Miré al pasar, el sitio por donde entró, pero ya no había rastro de él. Solo un arco de ramas y de hojas, una especie de gruta propicia a los iniciados, entre quienes yo no me contaba. Un túnel de monte, un pasaje ritual, un altar druida. Por allí estaría el guazubirá, mirándome todavía, dedicándome un último gesto alerta. Venía de otro mundo, de un universo desconocido, uno que nos está vedado desde siempre y para siempre a los humanos, que nos vanagloriamos de nuestra propia especie, superior en logos y en fuerza, en voluntad y en imaginación, en intelecto y en poder de observación, en capacidad de distinguirse como algo exterior a su entorno, pero inferior en miles de otras cosas. Por eso mismo, encuentro no sé qué frenesí innoble en esa idea de superioridad. Somos soberbios, sucios, agresivos.

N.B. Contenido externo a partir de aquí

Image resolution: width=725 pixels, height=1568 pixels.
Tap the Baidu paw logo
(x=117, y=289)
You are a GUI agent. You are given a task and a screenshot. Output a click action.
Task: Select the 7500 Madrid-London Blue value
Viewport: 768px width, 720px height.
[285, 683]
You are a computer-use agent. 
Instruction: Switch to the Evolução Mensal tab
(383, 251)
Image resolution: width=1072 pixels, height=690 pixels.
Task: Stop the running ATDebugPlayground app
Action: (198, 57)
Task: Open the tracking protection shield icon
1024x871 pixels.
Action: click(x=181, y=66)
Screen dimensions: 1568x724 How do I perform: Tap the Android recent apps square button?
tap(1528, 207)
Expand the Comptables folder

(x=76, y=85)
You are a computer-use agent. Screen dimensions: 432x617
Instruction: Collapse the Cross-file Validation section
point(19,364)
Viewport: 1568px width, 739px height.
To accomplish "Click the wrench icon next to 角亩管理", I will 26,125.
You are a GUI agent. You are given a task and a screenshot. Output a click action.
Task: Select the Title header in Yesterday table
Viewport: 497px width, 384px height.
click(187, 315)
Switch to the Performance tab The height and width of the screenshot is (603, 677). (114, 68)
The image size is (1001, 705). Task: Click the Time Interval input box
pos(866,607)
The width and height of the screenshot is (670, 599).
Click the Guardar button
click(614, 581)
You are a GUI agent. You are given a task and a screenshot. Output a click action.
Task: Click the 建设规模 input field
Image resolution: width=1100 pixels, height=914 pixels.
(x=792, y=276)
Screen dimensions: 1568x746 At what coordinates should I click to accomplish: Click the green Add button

Nuestro mayor logro, el que nos llevó al sitial de supremos depredadores, ha sido la inclinación a dominar, controlar y matar todas las cosas, una por una, a medida que las vamos descubriendo, lo que incluye a las plantas y a las rocas, las montañas, los valles y los ríos, al prójimo y al resto de los animales. Hoy se habla del “especismo antropocéntrico” para denominar esa tendencia que legitima la cosificación de la vida, y su opresión y aniquilación en beneficio propio. Durante siglos y siglos hemos normalizado dicha supremacía, que no se ejerce únicamente sobre la fauna y la flora, sino que da lugar a los diversos grados de discriminación efectuados en el seno de nuestra propia especie, en la que también cosificamos al otro, colocándolo en diferentes categorías jerárquicas en base a supuestas jerarquías étnicas, raciales y de género. Max Scheler, en su obra El puesto del hombre en el cosmos, dijo que los seres humanos son complejos porque participan de la naturaleza, y de múltiples entes del universo, pero no pertenecen totalmente a ninguno de ellos. El permiso de caza deportiva, emitido por el actual gobierno podrá haber provocado, supongo, la concluyente muerte de ese guazubirá y de otro cualquiera, por la acción de una certera bala metida entre los ojos o enterrada en sus vísceras.
Me entero, al leer el decreto, que las especies exóticas cuya caza ahora está permitida son el ciervo, la liebre, la rata gris, la rata negra, el ratón común, el jabalí, el jilguero, la estrilda común, el estornino pinto, el pez carpa, la tortuga de orejas rojas y la rana toro. Parece que todas son invasoras, y como tales, merecen la muerte en caso de que, para su desgracia, se topen con un ser humano. Para peor, con un ser humano cazador, o sea con alguien cuya naturaleza primigenia ha sido precisamente esa, la de un depredador mayor, no digamos sediento de sangre, pero sí necesitado de salir en busca de su alimento durante miles y miles de años. Después de muchos siglos (pensemos que nuestro directo antecesor, el Australopitecus, tiene una antigüedad datada de por lo menos 3 millones de años) se nos quedó el amor por la sangre, por el rastro del animal herido, por el desgarro de sus huesos y entrañas, por el ritual celebrado en su carne, en su piel, en sus pezuñas y demás partes erigidas en prueba y en trofeo. Hay quienes hoy, en la era de los supermercados, continúan defendiendo la cacería como deporte, como mero entretenimiento, placer y afición del que hacen gala muchos, entre los que se cuentan los propios integrantes de la corona británica, que solían acumular cientos de víctimas (faisanes, ciervos, patos, jabalíes) en sus jeeps Land Rover, durante sus vacaciones en Balmoral. El colmo de la crueldad y de la cobardía, del derroche en la opulencia, de la indecencia en la abundancia, llegan a decir algunos. Quienes defienden los derechos de los animales, afirman que han sido puestos en este planeta al igual que nosotros, y que el homo sapiens debe respetarlos en el marco de una intelección moral, en lugar de dedicarse a las consabidas y viejas tareas de manipulación y de sacrificio que, vaya y pase, podían justificarse mientras nos vimos precisados a obtener alimento.
Pueblos como los esquimales o Innuits agradecen a los animales, después de cazarlos, la inmolación de su ser y de su sangre, demostrando con ello que, pese a la cacería, son capaces de reconocer en el animal dos cosas que a los bien alimentados occidentales nos cuesta demasiado advertir: la singularidad y la dignidad de todos los seres que pueblan el planeta, que existe antes de nosotros y que se extiende más allá y con independencia de nosotros. Ojalá que mi guazubirá haya corrido mejor suerte.